Smith: I liked seeing the acting performances come to life. Toward the end of the process, seeing people who’ve been watching videos of professors who then suddenly come out with an amazing impression. I think a good example is Brian Pollock, ‘21, who played Professor Hemel. One day he just came out with these gestures and a voice that were both perfect for the character. Also the relief of the Thursday night show being done—it cannot be overstated.
Van Dine: I love highlighting the talents people have outside of the classroom. There’s nothing that makes me happier than seeing a professor who’s come to the show go up to a student afterward and say “Oh my gosh, you have a beautiful voice, I had no idea!”
I also think it's a really nice opportunity to stand up and feel accomplished—you did something and you’re not going to get a grade for it that's going to change how you felt about it. You got up there and you sang or you acted or you danced, and it’s a concrete contribution you've made to the Law School.
Stamler-Goody: Was there anything that surprised you about your experience?
Smith: I will say, we did expect a lot because last year’s director, Rachel Kubasak, ’19, put together a comprehensive guide. It helped us expect a lot of the process.
Van Dine: Also, the relationships we had with administrators here at the Law School, and across the University, were a really nice surprise. Breanna [Robinson] and Robin [Graham], and Dean [Charles] Todd [all in the Dean of Students Office] were all so helpful. Derek Bundy at the University’s Office of Events gave us a tour last April of a bunch of on-campus venues. Holly Warren at the Logan Center gave us a tour as well.
Stamler-Goody: Are there any moments from rehearsal or the performance that you think will stick with you for a long time?
Van Dine: The first day we had the band come in to rehearse with us, we had sort of prepared ourselves for it to be a bit of a disaster—just because that first run-through is always hard. But it ended up going so well. I was floored by how smoothly everything went, and I think that spoke to a lot of preparation on both sides. That was a favorite memory for me.
Smith: With the opening number, “All Star,” everybody in the cast was on stage but me, because during our director speech I didn’t want to have my full costume on.

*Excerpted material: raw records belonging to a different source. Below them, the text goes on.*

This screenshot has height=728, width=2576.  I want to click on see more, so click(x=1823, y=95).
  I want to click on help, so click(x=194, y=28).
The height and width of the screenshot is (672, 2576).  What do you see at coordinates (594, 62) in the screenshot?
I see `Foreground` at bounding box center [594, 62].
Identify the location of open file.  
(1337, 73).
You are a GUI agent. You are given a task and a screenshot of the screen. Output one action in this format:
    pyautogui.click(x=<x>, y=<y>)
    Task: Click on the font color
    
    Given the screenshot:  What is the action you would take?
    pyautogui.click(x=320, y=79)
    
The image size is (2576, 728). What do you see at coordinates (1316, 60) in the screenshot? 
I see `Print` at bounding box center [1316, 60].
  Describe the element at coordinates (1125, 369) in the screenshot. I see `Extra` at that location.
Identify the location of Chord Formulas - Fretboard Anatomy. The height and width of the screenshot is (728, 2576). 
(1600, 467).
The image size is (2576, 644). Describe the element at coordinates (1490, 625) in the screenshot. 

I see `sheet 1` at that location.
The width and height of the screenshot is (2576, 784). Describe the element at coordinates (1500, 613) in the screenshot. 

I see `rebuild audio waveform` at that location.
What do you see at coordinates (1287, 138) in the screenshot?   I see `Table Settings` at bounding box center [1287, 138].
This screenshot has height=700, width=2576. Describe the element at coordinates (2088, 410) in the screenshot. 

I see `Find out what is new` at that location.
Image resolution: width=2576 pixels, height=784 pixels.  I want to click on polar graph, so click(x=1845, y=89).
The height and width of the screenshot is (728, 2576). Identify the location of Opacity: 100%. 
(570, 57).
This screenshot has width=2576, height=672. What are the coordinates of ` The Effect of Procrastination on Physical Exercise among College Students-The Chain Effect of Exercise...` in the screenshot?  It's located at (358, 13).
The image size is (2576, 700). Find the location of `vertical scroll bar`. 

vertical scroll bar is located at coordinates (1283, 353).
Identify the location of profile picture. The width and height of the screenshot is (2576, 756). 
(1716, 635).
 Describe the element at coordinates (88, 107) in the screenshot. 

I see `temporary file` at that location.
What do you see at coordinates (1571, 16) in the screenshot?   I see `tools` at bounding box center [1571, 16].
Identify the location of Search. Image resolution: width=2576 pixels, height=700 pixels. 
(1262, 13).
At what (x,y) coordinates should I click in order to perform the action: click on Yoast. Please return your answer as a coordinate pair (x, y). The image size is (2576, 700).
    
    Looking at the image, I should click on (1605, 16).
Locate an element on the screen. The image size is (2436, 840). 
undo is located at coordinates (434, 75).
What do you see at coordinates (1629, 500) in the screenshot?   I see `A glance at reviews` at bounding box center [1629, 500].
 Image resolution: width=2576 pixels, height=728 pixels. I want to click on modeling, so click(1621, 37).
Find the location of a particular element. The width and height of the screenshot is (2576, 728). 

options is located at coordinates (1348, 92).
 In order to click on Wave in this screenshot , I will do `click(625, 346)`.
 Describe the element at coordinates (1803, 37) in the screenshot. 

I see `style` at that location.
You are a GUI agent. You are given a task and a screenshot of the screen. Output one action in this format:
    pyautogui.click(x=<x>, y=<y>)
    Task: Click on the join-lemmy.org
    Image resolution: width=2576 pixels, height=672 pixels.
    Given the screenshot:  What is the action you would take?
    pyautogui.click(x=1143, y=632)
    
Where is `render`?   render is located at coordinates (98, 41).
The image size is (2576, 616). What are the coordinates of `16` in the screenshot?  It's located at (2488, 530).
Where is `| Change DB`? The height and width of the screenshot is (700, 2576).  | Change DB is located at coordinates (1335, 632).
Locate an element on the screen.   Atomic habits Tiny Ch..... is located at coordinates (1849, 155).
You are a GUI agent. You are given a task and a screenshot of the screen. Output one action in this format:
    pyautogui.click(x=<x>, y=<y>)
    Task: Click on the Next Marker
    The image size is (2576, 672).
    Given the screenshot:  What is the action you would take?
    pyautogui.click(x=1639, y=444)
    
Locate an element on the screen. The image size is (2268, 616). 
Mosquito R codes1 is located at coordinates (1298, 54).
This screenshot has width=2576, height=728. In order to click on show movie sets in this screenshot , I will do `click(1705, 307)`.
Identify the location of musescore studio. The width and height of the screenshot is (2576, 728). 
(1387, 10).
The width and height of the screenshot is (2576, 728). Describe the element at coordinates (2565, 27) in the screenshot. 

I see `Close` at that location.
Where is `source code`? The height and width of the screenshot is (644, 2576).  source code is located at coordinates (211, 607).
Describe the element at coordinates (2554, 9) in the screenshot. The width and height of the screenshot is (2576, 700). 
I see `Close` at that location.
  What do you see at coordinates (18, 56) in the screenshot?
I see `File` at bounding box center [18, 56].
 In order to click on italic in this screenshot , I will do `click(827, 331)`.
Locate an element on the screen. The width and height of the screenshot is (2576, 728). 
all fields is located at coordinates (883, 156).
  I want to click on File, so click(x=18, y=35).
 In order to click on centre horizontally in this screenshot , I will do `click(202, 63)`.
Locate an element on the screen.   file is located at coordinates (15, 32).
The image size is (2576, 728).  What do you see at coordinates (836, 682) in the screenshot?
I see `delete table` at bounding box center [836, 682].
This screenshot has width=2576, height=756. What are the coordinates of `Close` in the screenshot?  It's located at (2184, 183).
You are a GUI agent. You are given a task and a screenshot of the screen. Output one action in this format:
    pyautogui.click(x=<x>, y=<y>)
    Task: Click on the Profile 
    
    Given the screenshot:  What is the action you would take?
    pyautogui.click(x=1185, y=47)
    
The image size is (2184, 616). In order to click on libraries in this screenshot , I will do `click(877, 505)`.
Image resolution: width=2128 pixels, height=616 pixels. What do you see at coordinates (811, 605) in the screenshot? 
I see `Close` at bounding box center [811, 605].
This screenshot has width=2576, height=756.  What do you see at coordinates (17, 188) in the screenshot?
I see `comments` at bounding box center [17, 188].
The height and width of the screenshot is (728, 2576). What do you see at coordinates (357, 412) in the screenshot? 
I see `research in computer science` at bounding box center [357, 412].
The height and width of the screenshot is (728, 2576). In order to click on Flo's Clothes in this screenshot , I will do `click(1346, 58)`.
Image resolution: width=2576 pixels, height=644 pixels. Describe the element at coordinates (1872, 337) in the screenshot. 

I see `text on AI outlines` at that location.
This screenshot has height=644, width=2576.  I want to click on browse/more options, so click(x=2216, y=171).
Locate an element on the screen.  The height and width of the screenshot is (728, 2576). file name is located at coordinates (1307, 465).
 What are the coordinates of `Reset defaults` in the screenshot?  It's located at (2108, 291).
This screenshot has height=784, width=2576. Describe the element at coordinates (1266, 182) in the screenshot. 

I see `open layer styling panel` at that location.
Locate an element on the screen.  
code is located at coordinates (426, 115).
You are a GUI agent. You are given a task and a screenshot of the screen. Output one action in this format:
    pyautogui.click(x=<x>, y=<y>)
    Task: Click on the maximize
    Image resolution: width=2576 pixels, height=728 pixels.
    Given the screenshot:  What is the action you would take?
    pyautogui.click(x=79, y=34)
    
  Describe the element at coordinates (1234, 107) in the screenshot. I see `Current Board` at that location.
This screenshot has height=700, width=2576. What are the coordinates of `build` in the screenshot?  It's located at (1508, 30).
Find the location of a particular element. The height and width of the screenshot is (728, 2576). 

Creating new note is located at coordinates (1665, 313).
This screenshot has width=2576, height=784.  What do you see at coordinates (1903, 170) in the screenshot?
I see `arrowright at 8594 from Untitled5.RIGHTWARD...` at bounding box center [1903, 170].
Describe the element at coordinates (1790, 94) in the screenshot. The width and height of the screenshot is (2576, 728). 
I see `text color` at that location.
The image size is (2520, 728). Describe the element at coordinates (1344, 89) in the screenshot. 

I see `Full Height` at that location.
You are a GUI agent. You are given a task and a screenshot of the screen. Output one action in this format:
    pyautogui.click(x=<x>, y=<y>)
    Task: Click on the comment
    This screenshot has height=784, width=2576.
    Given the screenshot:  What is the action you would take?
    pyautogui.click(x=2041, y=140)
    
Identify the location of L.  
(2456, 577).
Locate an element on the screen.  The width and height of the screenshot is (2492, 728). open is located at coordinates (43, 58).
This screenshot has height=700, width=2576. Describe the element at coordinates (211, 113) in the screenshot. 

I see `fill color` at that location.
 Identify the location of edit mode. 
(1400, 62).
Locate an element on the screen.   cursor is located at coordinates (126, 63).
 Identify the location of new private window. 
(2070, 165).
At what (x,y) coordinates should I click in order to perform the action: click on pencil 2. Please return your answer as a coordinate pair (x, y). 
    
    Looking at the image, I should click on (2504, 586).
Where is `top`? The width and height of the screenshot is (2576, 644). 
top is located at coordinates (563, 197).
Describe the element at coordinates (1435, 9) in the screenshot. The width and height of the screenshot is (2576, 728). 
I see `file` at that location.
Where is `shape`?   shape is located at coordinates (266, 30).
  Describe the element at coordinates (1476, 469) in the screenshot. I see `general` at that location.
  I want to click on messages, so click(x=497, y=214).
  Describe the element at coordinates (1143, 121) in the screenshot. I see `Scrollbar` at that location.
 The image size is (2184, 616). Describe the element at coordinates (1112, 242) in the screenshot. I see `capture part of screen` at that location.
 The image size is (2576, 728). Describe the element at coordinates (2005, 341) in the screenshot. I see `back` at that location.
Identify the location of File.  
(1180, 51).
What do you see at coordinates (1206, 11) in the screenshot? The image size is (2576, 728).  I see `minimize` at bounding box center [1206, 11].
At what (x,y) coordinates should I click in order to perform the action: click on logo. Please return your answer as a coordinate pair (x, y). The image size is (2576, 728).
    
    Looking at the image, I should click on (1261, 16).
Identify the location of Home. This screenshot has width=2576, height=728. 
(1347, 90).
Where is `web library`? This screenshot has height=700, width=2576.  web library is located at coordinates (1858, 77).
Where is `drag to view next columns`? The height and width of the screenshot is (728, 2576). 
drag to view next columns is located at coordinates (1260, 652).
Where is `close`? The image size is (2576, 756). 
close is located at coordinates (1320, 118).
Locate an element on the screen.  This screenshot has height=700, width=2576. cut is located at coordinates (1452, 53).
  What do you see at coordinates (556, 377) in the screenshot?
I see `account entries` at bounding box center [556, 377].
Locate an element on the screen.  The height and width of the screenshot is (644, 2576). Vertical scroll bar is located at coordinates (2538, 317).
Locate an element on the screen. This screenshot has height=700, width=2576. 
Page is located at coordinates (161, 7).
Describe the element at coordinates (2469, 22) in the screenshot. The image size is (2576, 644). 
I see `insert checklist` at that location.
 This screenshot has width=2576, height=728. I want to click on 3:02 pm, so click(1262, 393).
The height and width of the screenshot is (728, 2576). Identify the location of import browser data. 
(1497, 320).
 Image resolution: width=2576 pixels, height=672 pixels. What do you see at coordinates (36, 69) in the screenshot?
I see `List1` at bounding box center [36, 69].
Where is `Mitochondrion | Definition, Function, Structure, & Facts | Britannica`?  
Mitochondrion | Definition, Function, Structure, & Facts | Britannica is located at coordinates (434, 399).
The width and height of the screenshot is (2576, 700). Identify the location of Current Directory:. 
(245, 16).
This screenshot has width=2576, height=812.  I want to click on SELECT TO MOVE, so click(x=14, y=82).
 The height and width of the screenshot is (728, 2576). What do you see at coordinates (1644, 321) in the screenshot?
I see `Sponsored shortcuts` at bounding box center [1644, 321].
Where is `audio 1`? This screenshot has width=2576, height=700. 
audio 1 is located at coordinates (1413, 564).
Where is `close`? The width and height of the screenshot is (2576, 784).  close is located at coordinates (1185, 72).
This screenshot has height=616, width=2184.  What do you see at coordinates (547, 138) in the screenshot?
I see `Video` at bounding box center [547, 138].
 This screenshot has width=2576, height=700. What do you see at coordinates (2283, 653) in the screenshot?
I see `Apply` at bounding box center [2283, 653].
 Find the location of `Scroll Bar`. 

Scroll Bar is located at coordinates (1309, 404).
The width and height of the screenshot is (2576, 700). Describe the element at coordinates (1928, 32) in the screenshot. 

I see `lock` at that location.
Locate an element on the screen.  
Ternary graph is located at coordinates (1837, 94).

So [after the speech] I changed into my costume, and then during that song I got to sit there and watch it all happen. It was this moment of, it’s going, it all came together, and that was just a very happy moment.
There was also one more surprise, when we put up our posters across campus…
Van Dine: Yeah, we had some Graduate Student Council funding, and part of their stipulation was that we had to advertise the event across all grad programs.
Smith: And apparently the posters were very funny or striking, I’m not sure. But a lot of undergrads saw them such that we ended up on a meme page on Facebook for UChicago college students, and I think we got over 600 likes. The comments were people both saying “we have to go to this” and making fun of it. And we did end up with some undergrads coming to the performance who knew nothing about the Law School.
Van Dine: One of our cast members went here for undergrad and knew some of them, and he said that they came to the show thinking it was literally going to be about Shrek. So we had some meme virality. I believe the caption on the poster was, “I have no words.”
Stamler-Goody: That’s incredible. Before I let you go, are there any final thoughts about the musical that you’d like to share?
Van Dine: I just want to give a shout-out to our band leaders and choreographer for what they put in. The band was led by Dane Olsen, ’20, and also Sara Castiglia, ’21, and Ben Feis, ’21. And our choreographer Megan Anderson, ’21—I don’t know what we would have done without her.
Smith: I'll be in Chicago for one more year before I move to DC, so I'll be able to see at least one more musical, and I'm just really excited. With all the new talent we saw this year between the 2Ls and 1Ls, I’m excited to come back and see what they to put together next year.